:: TASK DETAILS ::
Copy the records below in full and leave every image out of the copy.

(SUPPLIED DATA)

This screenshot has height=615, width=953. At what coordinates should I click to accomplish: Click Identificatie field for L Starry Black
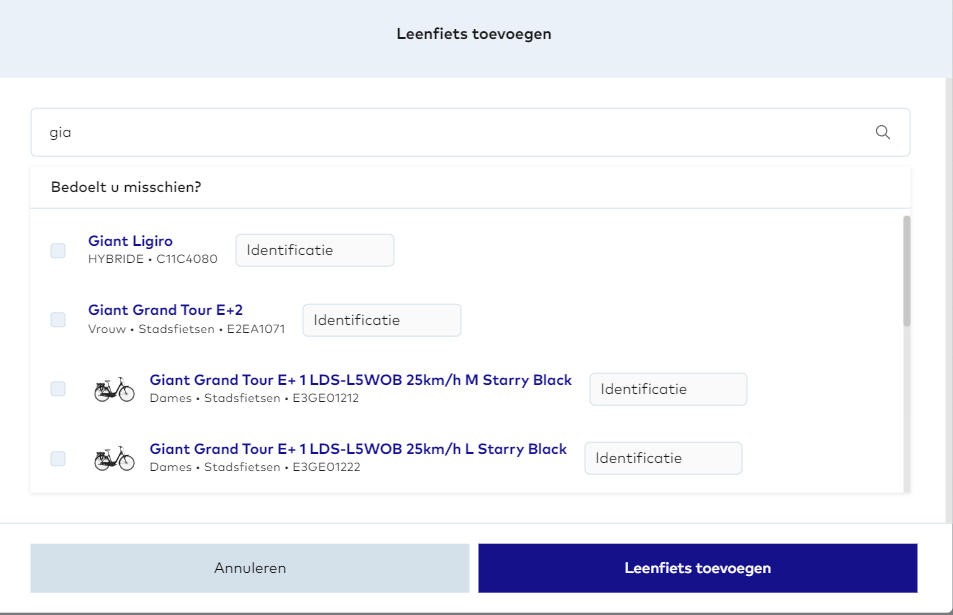click(x=663, y=458)
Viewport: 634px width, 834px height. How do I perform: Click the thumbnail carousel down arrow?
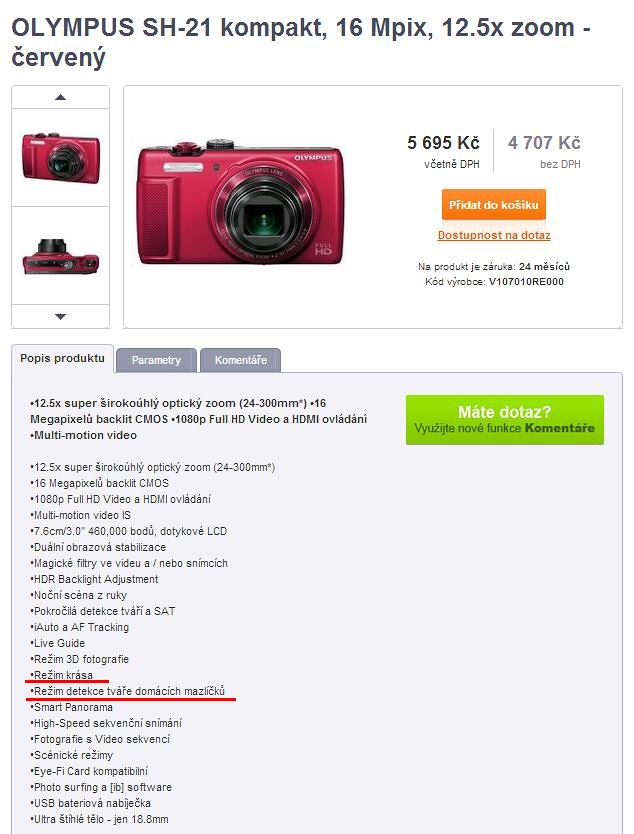click(x=60, y=316)
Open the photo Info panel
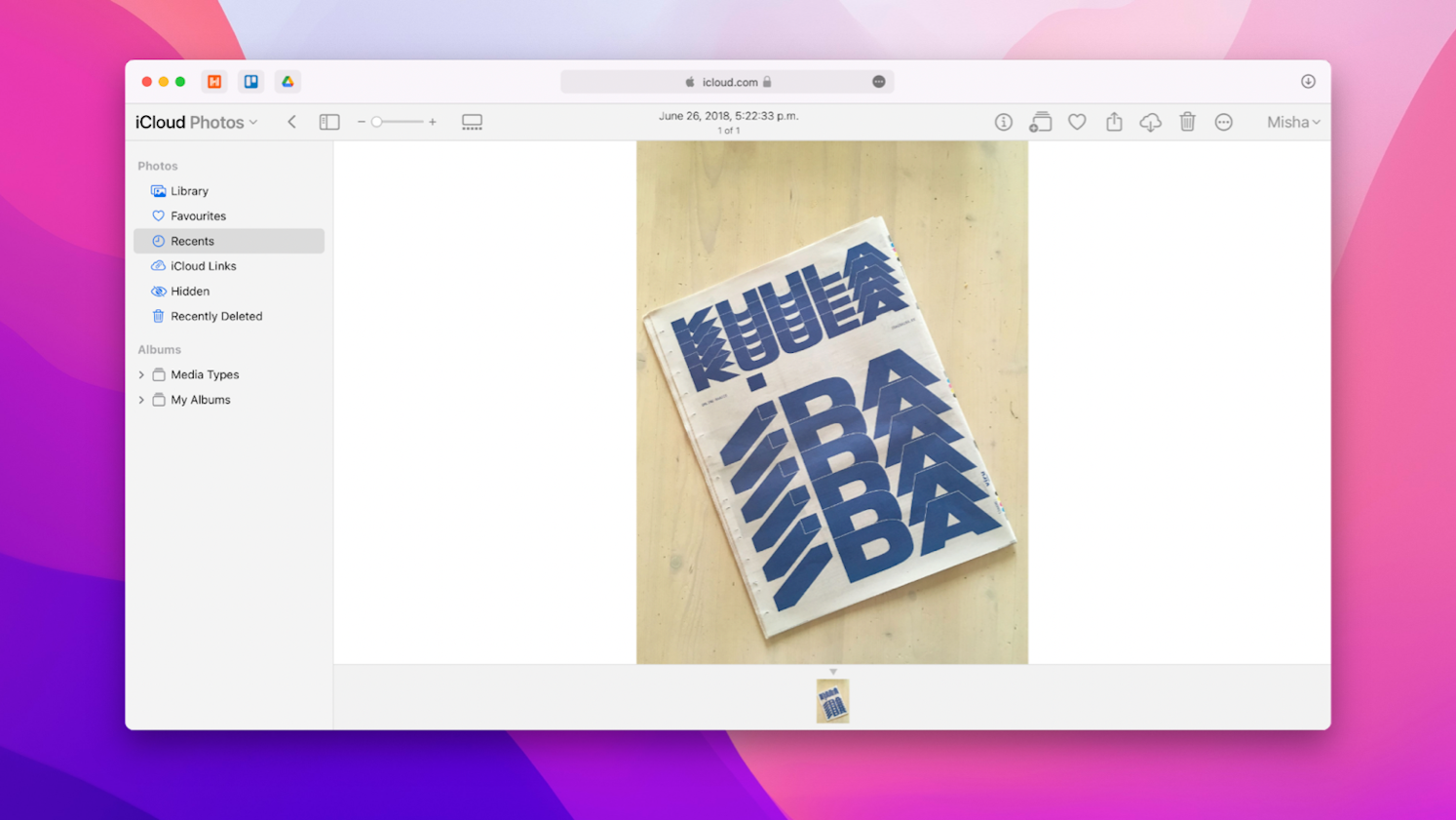The image size is (1456, 820). [1003, 122]
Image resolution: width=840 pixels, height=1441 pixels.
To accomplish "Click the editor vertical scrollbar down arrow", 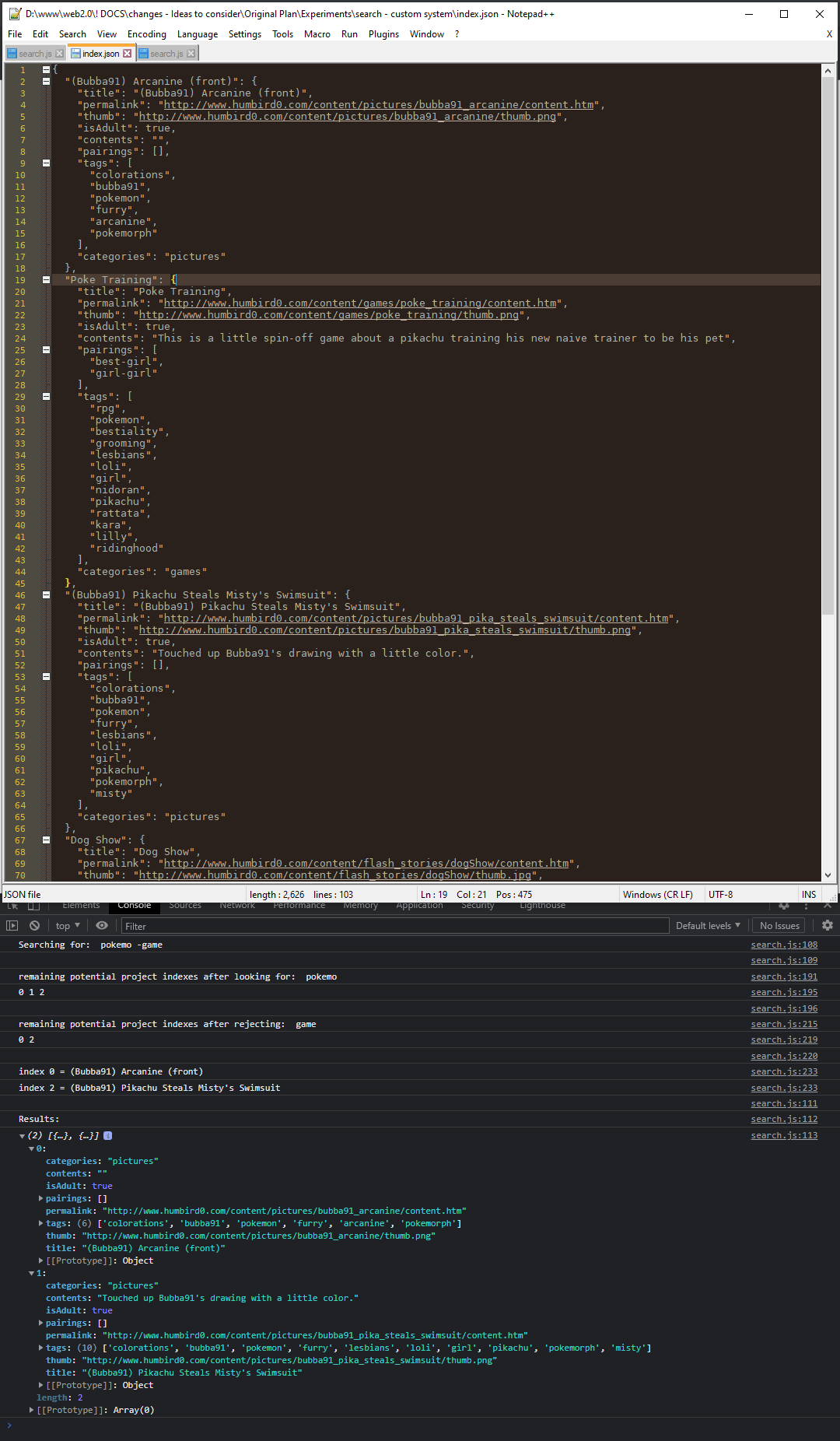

(End SUPPLIED DATA)

:: RESPONSE FOR THIS EXERCISE ::
This screenshot has height=615, width=953. At what coordinates should I click to accomplish: Click Identificatie field for L Starry Black
click(x=663, y=458)
Viewport: 634px width, 834px height. How do I perform: Click the thumbnail carousel down arrow?
click(x=60, y=316)
Open the photo Info panel
The image size is (1456, 820). [1003, 122]
Image resolution: width=840 pixels, height=1441 pixels.
To accomplish "Click the editor vertical scrollbar down arrow", 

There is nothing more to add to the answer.